Work request 1: According to the passage on Hollywood East, which studio operated within Universal Studios Florida from 1990 to 2005?
Work request 2: Render this sentence from the passage on Hollywood East into French: "Local talent was limited, and flying in cast and crew from out of state proved costly."
Work request 3: Extend the passage on Hollywood East, picking up after its final sentence.

Excerpted passage:
= Hollywood East =

Film Industry in the Northeastern United States

Hollywood East is a term for the multiple efforts to build film industry agglomerations on the East Coast of the United States. Recently, the term has been applied to the growing film industry in New England, particularly in Massachusetts and Connecticut, that served as home to the production of over 140 major motion pictures and television series between 2000 and 2013. It is a reference to Hollywood, California, the center of the American film industry, located on the west coast of the United States. The term as used in New England was popularized in the press in 2007 as film and television productions migrated to the east coast to take advantage of the region's scenery, culture, character, and tax incentives put in place by several state governments.

==History==

===Orlando, Florida===

Hollywood East was a term originally used by local press in Orlando, Florida in anticipation of the opening of Disney-MGM Studios (now Disney's Hollywood Studios) in 1989 and Universal Studios Florida in 1990. While founded as production studios, they are now predominantly theme parks. Nickelodeon Studios operated within Universal Studios Florida from 1990 to 2005 and at one time employed 400 people, making it the largest production studio in Florida.

The collapse of the Florida film industry has been attributed to multiple factors. Local talent was limited, and flying in cast and crew from out of state proved costly. Although a right-to-work state, Florida productions shot on film stock were regulated by the International Alliance of Theatrical Stage Employees (IATSE). IATSE organized a union strike at Nickelodeon Studios in 1997, which led Nickelodeon to move production of its scripted shows elsewhere. The 2012 bankruptcy of Digital Domain resulted in the closure of its tax-subsidized Florida studio. Americans for Prosperity then led a successful campaign to eliminate tax incentives for filming within the state in 2016.

Data section:
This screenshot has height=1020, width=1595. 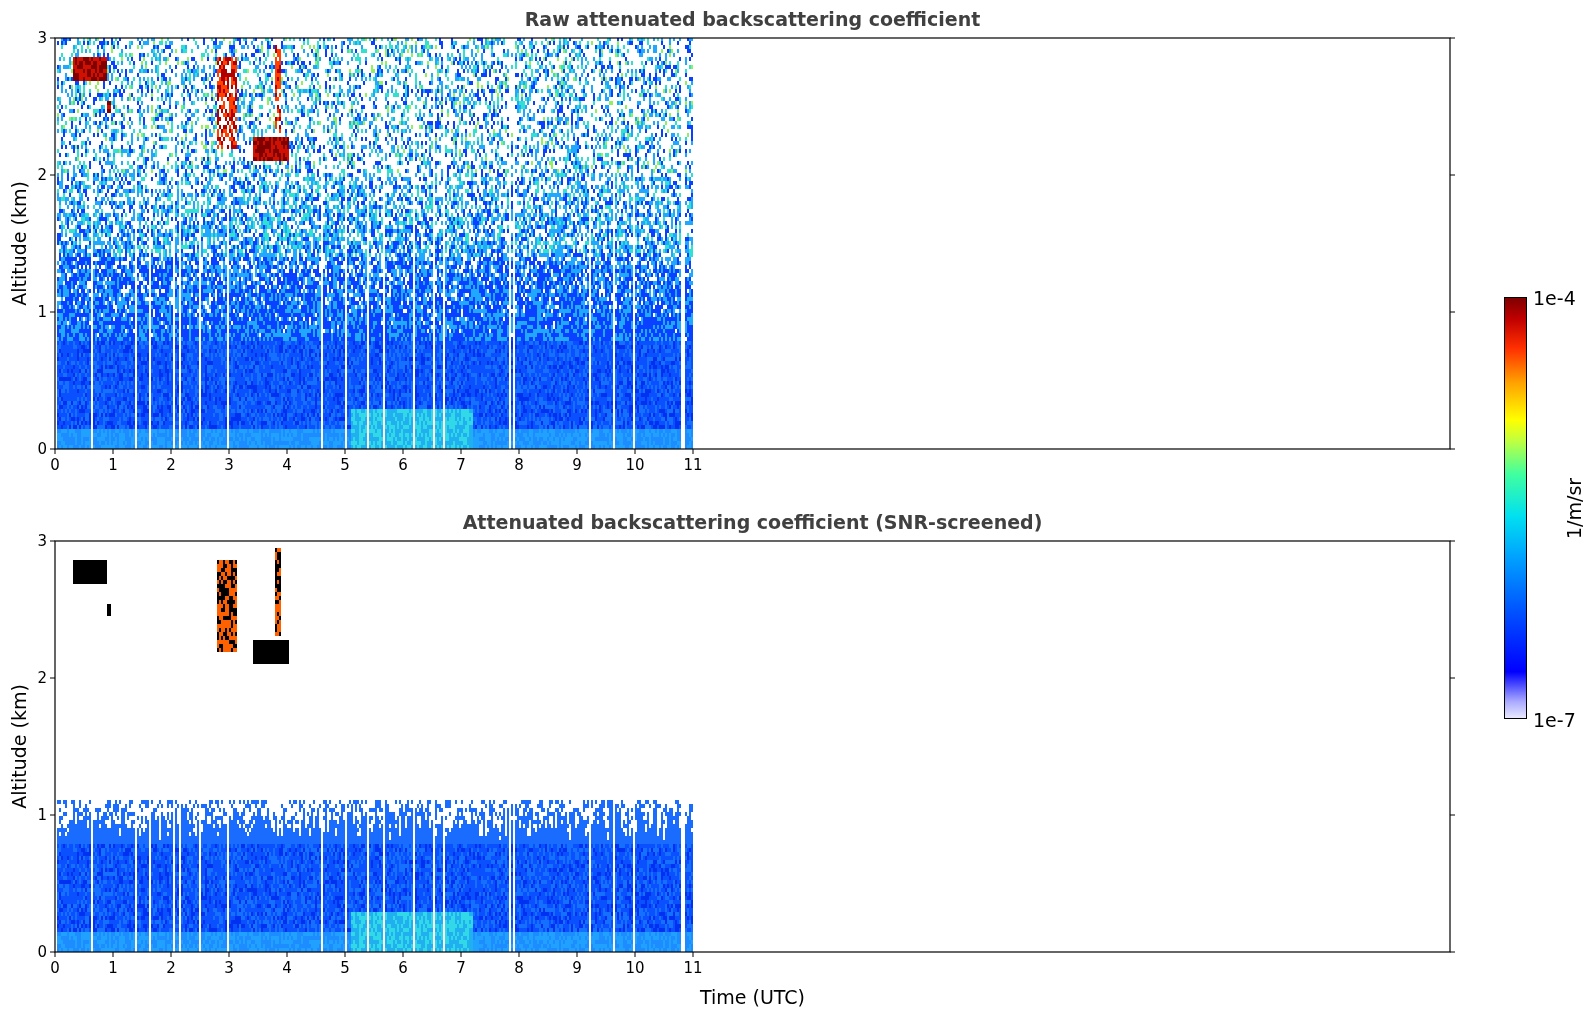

Written response 1: Nickelodeon Studios.

Written response 2: Les talents locaux étaient limités, et faire venir par avion des acteurs et des équipes techniques d'autres États s'avérait coûteux.

Written response 3:
===New England===

====History of film in New England====

New England, specifically Boston, played a prominent role in the dawn of the film industry at the turn of the 20th century. After Thomas Edison's Vitascope projector was debuted in a commercial setting in New York City on April 23, 1896, it was soon thereafter debuted in Boston by Benjamin Franklin Keith on May 18, 1896, at Keith's theater on 547 Washington street.

The technology received rave reviews from local media, with the Boston Herald writing, "The Vitascope is going to be the greatest drawing card of the season. Its possibilities are unlimited. Just think what it means. The scenes shown are full of life and action, simply lacking in vocalization. To describe the enthusiasm aroused would be impossible."

As motion pictures grew in popularity, so did the local and regional film production community. Filmmakers during this time period typically created short films based on either real life or based on stories or entertainment. Roxbury, Massachusetts born G.W. "Billy" Bitzer rose to prominence during this early age of motion pictures, and created two pictures set in Boston: Seeing Boston in 1905, a picture consisting of a series of scenes from Boston, and Midwinter Bathing, L Street Bath, Boston, also in 1905. These two pictures are thought to be two of the first ever shot in Boston.

As motion picture production evolved, so did its themes. Shortly after the silent shorts, filmmakers began adapting novels to the screen. Adaptation material in New England was especially rich with so many well-known novels being based there. House of the Seven Gables and The Scarlet Letter are two such novels based in New England and adapted into motion pictures, and two films that played a role in shaping the cinematic themes that would become part of New England film's identity for the entirety of the 20th century.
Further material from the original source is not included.